Hier ein Beispielbild zu diesem Arbeitsschritt, bei dem auch die Metadaten eingeblendet sind:

       Ansel Color-Checker-Abgleich

 

Ein weiteres Feature, das ich hier vorstellen möchte, ist die weitgehend automatische Perspektivkorrektur.

Ansel - Vorbereitung der PerspektivkorrekturLinks sehen Sie hier das Originalbild, allerdings ist schon die Erkennung senkrechter Linien im entsprechenden Kontrollpanel aktiviert. Mit den rechts unten im Bild erkennbaren Kontrollelementen kann man dann die automatische Korrektur aktivieren - hier wurde (als eine von drei Möglichkeiten) die Schaltfläche "automatisch die horizontale Verzerrung korrigieren" benutzt.

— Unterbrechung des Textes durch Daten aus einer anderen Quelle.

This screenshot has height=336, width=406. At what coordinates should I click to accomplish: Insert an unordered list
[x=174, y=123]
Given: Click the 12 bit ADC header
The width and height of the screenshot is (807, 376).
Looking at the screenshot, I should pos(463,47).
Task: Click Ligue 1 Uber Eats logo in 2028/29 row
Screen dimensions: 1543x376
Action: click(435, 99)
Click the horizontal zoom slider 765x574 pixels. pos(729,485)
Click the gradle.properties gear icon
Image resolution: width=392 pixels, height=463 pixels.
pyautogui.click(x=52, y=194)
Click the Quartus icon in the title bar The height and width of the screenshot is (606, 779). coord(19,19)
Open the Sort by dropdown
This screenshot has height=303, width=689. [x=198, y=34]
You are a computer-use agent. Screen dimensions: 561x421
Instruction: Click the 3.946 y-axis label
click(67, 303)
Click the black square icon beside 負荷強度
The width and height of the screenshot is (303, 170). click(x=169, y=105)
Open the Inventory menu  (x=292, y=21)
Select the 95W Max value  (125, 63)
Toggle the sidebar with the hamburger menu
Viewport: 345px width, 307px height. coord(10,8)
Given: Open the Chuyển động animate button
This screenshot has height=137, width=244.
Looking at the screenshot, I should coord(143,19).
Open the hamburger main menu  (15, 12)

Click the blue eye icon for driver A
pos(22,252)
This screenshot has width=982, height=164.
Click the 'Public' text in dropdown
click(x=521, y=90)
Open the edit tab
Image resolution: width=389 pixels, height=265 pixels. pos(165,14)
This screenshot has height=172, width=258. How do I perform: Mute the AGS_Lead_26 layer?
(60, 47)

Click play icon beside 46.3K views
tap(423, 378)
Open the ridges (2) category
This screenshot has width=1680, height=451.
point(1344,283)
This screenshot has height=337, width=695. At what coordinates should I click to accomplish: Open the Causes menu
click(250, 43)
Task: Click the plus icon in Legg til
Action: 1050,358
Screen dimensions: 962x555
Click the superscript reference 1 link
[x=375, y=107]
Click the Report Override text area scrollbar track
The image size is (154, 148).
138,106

Automatische VerzerrungkorrekturWie man sieht, ist das Motiv dafür nicht unbedingt geeignet gewesen - das Ergebnis ist optisch nicht sehr befriedigend. Natürlich lässt es sich gegebenenfalls anpassen, da gibt es viele Möglichkeiten. So lässt sich die automatische Korrektur zum Beispiel durch Shift-Klick oder Strg-Klick auf unterschiedliche Weise durchführen - auch können da Objektivart und -einstellungen mitberücksichtigt werden.

Fazit

Wozu Ansel, wenn es doch darktable gibt? Nun, die Einschätzung des Autors hört sich zwar ein bisschen nach Eigenlob an, aber es ist viel dran! Überschaubarer ist Ansel auf jeden Fall, ausreichend: absolut und schneller resp. zuverlässiger in einigen Punkten auch.

Darktable überfordert einen leicht - wenn man ein mächtiges Tool sucht und die entsprechenden Techniken beherrscht bzw. zumindest einordnen kann, ist das vorgestellte Programm sehr leistungsfähig und hilfreich.